A Malaysia Airlines Boeing 777-200ER was shot down by a surface-to-air missile system on July 17, according to a U.S. government official.

Ukrainian officials have suggested it was a SA-11, a mobile air defense system.

"We know that a missile was fired. It is uncertain from what exact location," the source says. "The question is, was it [launched from] the far Eastern tip of Ukraine or possibly from Russia."

The radar-guided missile, which the government official says can reach targets at altitudes of up to 80,000 ft., has been described as a "very lethal" threat for allied aviators in the past.

Both Kiev and separatist spokesmen denied they had fired at the aircraft, but the U.S. government source says Washington feels "the Ukrainian government has been exonerated." It is believed that U.S. space-based early ballistic missile warning satellites -- the Defense Support Program and Space-Based Infrared System satellites -- were among the assets detecting the missile launch. The government official suggests allies have “other assets in the region” capable of detecting such a launch.

Malaysia Airlines Flight MH17, a Boeing 777-200ER registered 9M-MRD en route from Amsterdam to Kuala Lumpur, crashed Thursday 30km from the Tamak waypoint, about 50km from the Russia-Ukraine border. There were 283 passengers and 15 crew on board. The flight was operated as a code-sharing service with KLM Royal Dutch Airlines.

The aircraft was cruising at 33,000 ft. and at a speed of 476 knots. It left Amsterdam at 1215 and was due to arrive in Kuala Lumpur at 0600 local time on Friday.

There has been intense fighting in the region between the Ukrainian military and separatists since Russia annexed Crimea in the spring. Two aircraft, an Antonov An-26 and a Sukhoi Su-25, have recently been shot down in the region.

Malaysia’s Prime Minister Najib Razak said Malaysia Airlines will dispatch a special flight to Kiev/Ukraine. He has been told by Ukrainian authorities that the aircraft has been shot down. According to Razak, the aircraft did not make a distress call. U.S. Vice President Joe Biden said that the aircraft was “blown out of the sky.” And the Ukrainian Foreign Minister stated in an interview that his government had proof the aircraft was shot down by pro-Russian separatists.

The Flight Safety Foundation (FSF) stated that “any shoot down of a civilian aircraft operating in fully legal airspace, without any warning or justification, whether mistaken or not, represents a flagrant violation of international law and an irresponsible attack on the safety of international civil aviation.”

Following the crash, pilots have been instructed by Eurocontrol to avoid the region, and flights already airborne are being routed around the area by air traffic control in the region.

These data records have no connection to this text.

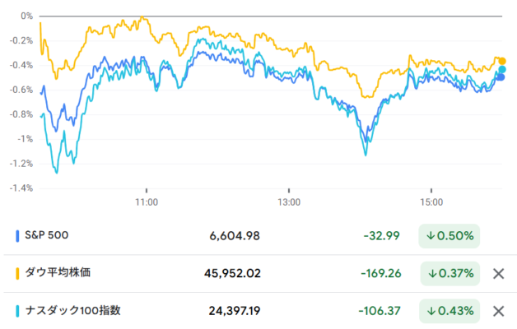The height and width of the screenshot is (329, 517).
Task: Open the ナスダック100指数 index link
Action: 74,311
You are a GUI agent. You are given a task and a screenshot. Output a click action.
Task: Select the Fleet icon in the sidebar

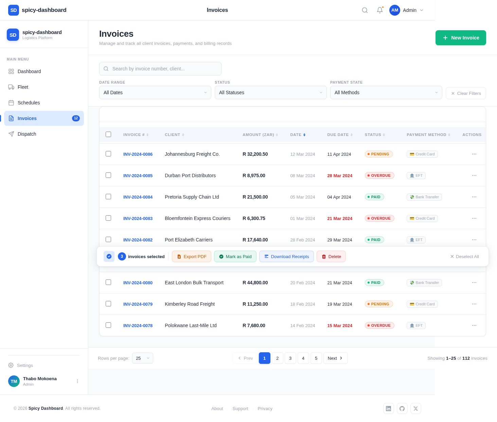pyautogui.click(x=11, y=87)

According to an earlier Federal Aviation Administration (FAA) statement, U.S. airlines had “voluntarily agreed” not to operate in the airspace near the Russian border. The agency issued a Notice to Airman (NOTAM) on April 3 prohibiting U.S. airline flights over the Crimea and some parts of Ukraine adjacent to the Black Sea and the Sea of Azov. The FAA says the restrictions did not apply for the airspace in which MH17 operated, confirming earlier statements by the International Air Transport Association (IATA).

The Ukrainian authorities told airlines on Monday not to operate between 26,000 ft and 32,000 ft. over Eastern Ukraine. MH17 was flying 1,000 ft. above the restricted airspace.

After the shoot-down on July 17, the FAA expanded its earlier restriction by prohibiting U.S. carriers from flying in the Simferopol and Dnepropetrovsk flight information regions, which together cover the Eastern Ukraine.

Some airlines had previously decided not to fly over Eastern Ukraine. However, during a July 18 press conference, Malaysian authorities claimed that 15 of 16 member airlines from the Association of Asia Pacific Airlines (AAPA) were continuing to use similar routes to MH17, and stressed that it was an approved ICAO route.

The crash of MH17 is the fifth Boeing 777 hull loss, following the March 8 disappearance of Malaysia Airlines flight MH370, which was the fourth. Other hull losses were the Asiana Airlines crash on landing at San Francisco, a British Airways 777-200ER, written off after a landing accident in London in 2008, and an EgyptAir 777-200ER which suffered a cockpit fire in Cairo in 2011.

9M-MRD was delivered to Malaysia Airlines in 1997. The aircraft is understood to be MSN28411.